If we ignore the human squishieness factor and assume the craft is strong enough to withstand your forces, then we go down to a max speed you can change to your liking. According to this sketchy looking quora post the max speed of an aircraft in a dive(which would basically be what your craft is doing) is about mach 1. I think they're a bit off, so I checked this SE aviation question, and the first answer puts your dive speed at about 120 MPH, which seems a bit slow. I'm not sure what I should use, so I'm gonna assume 9.8 m/s(terminal velocity of a human). If you can find a better number, use that.

This is the part where I'm start theorizing and am probably wrong.

Your gravity generator has no posted upper limit, but I'll assume ten times earth's gravity. The 9.8 m/s is terminal velocity under earth's gravity, so ten times earth gravity you multiply by ten to get 98 m/s, or about 220 mph, which is about 1/4 of the speed of sound(I feel like that's a bit slow, so somebody check that). So to get very fast if this is right(which it probably isn't) you'd need a strong ship and a way to protect your passengers.

Doubt any of this is right, but maybe the references will help.

Answer 3

The crew is the most delicate part of a spaceship and acceleration is equivalent to gravity (both are measured in meters per second per second). So, this question has already really been answered by questions like: Would the human body support living on planets with a greater gravity than Earth? ; most likely less than 2G for extended periods. People can survive higher accelerations briefly: rocket launches peak at 4G and fighter pilots with specialized equipment and training can withstand very brief periods of over 9G (see https://en.wikipedia.org/wiki/G-LOC).
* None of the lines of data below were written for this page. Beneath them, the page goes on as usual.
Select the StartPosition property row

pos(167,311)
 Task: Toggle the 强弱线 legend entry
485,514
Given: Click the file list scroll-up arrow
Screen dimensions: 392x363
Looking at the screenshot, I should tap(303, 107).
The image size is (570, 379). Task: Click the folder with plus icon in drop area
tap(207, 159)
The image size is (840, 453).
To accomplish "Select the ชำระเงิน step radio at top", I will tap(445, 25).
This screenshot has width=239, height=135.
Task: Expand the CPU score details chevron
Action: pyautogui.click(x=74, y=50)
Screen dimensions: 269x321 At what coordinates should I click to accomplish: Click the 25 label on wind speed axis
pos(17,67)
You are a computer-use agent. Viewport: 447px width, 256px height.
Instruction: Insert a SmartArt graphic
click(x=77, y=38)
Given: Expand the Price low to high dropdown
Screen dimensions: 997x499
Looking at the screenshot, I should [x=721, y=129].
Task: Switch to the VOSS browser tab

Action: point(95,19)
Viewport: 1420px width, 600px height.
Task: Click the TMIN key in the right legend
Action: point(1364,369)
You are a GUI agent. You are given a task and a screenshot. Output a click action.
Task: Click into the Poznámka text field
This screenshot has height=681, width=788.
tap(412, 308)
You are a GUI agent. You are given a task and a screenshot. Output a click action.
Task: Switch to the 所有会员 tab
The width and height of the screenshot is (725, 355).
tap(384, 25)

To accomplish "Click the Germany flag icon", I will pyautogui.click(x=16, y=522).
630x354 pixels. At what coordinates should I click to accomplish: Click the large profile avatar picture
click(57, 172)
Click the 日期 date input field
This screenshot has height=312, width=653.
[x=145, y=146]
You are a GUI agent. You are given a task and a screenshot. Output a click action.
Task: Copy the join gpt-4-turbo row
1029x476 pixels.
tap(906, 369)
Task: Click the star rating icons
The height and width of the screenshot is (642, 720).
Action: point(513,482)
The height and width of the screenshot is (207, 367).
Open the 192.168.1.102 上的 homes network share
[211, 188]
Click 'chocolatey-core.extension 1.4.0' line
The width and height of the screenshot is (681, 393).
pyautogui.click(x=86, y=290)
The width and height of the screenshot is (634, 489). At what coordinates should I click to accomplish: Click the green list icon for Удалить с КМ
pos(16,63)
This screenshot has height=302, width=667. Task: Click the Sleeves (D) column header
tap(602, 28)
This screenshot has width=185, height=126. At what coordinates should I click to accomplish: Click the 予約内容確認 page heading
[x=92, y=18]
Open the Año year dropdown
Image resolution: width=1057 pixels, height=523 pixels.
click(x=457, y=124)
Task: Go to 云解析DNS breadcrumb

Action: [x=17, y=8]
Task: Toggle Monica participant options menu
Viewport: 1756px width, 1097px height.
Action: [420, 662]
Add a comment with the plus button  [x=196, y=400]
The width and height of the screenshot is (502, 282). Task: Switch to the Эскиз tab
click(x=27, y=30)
For peak acceleration of the vessel itself, depends on the design. You can see the typical accelerations for various human constructs at https://en.wikipedia.org/wiki/Orders_of_magnitude_(acceleration). For a manned vessel, there's no reason to overbuild to withstand acceleration the crew itself wouldn't survive so something in the range of the 21.3 Gs in the entry for "Peak acceleration experienced by cosmonauts during the Soyuz 18a abort" would not be unreasonable as a ballpark design maximum. For unmanned ships, it wouldn't be implausible to go higher; maybe up to 100G. At a certain point, it becomes less believable for the many moving parts even in an unmanned ship to function reliably (motors to aim sensors / communication, pumping of coolant, etc.), so I would be cautious going beyond 100G.